Bring up a file selection dialog to select and open a file containing an amino acid, DNA, or RNA sequence. See the section on Molecular Structuresto learn about the format of this file.

Bring up a file selection dialog to select and open a PDB format file. This is the standard way to read in pdb files. NMRView first reads the pdb file to determine the amino acid sequence. Next, it reads the corresponding residues from the residue library. Finally, it reads coordinates from the pdb file for those atoms that have names matching the names in the residue library. Atoms, that do not have a match in the residue library will not be entered into the structure list. Atoms that are in the residue library but not in pdb file, will be included in structure list but will not be displayed. See the section on Molecular Structuresto learn about using molecular structures in NMRView.

Reads a file of atomic coordinates of a macromolecule. File must be stored in the PDB format as defined by the Protein Data Bank (now the RCSB). This command does not also read from the residue library so no connectivity information is available. If this is needed use the pdb command instead.

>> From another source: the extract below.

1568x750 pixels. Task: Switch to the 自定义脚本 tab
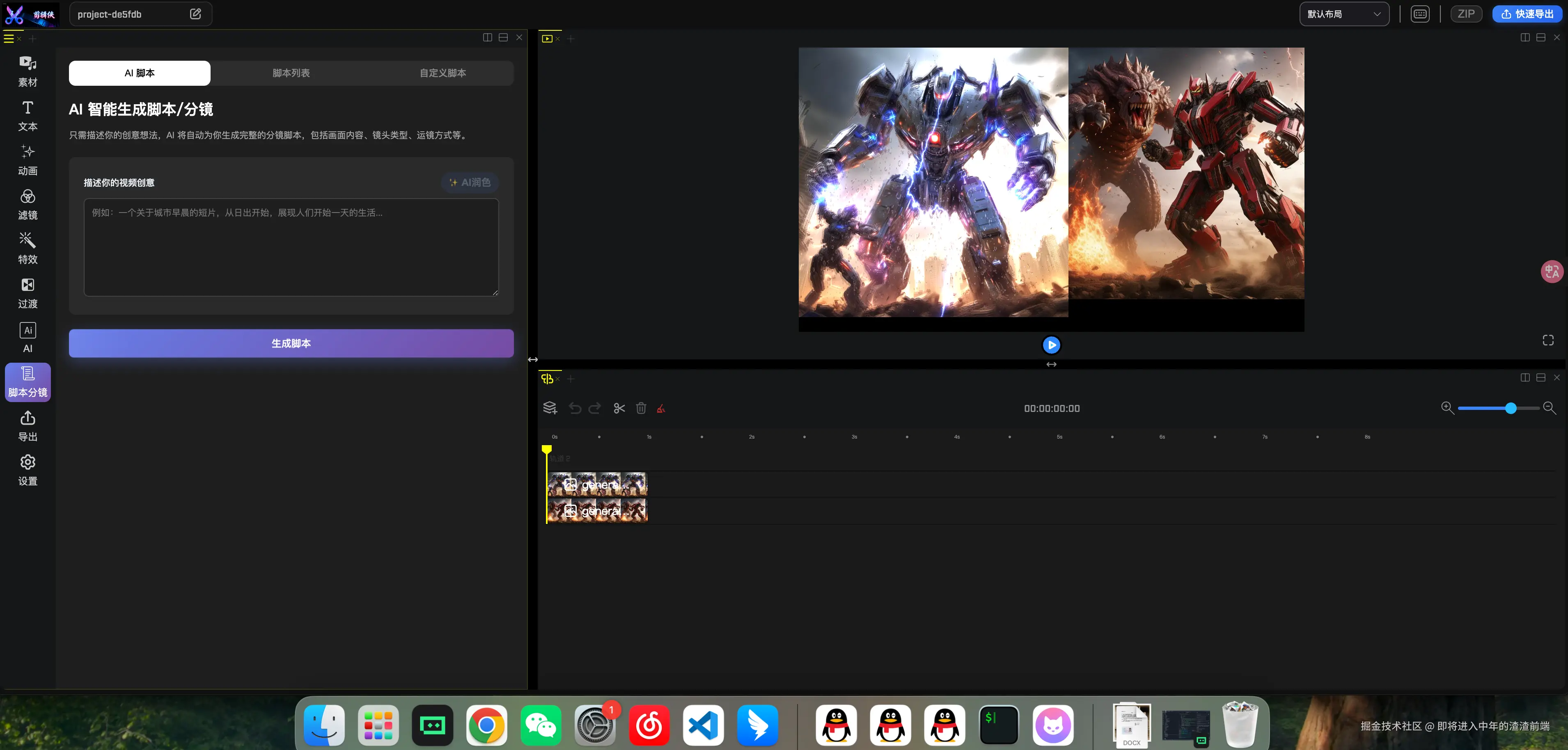pos(442,73)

Bring up a file selection dialog to select and open a PDB format file. Reads the PDB file filename and attempts to match the atoms to atoms in the structure in memory. If atoms match by residue name, atom name, sequence number, chain id, and alternate identifier then the coordinates corresponding to each atom matched are assigned the value of the coordinates of that atom in file.

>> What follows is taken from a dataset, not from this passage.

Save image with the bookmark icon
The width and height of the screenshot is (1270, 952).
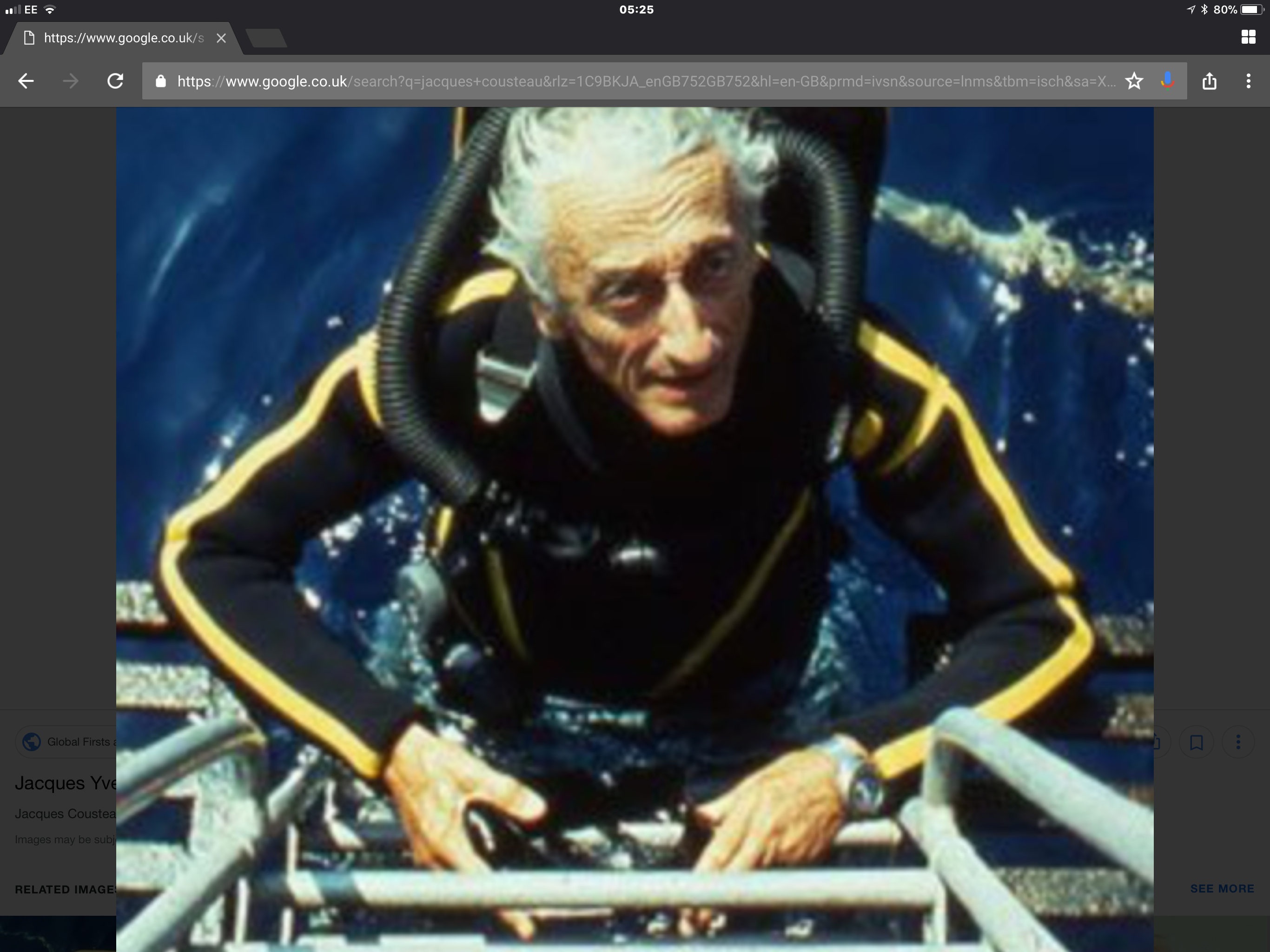coord(1197,742)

Reads in coordinates from a series of PDB files. All PDB files in the directory are read that whose name ends in an integer value (like file1.pdb, file03.pdb, file41.pdb etc.). Each coordinate set is stored a separate structure identified by the integer number in the file name. The command only reads in the coordinates, the topology must have been read in previously.

Reads in coordinates from a single file and stores it in structure 0. Information about the structure is stored in the STAR Saveframe for a representative structure.

Bring up a file selection dialog to select and open an SD format file (commonly used for "small" molecules).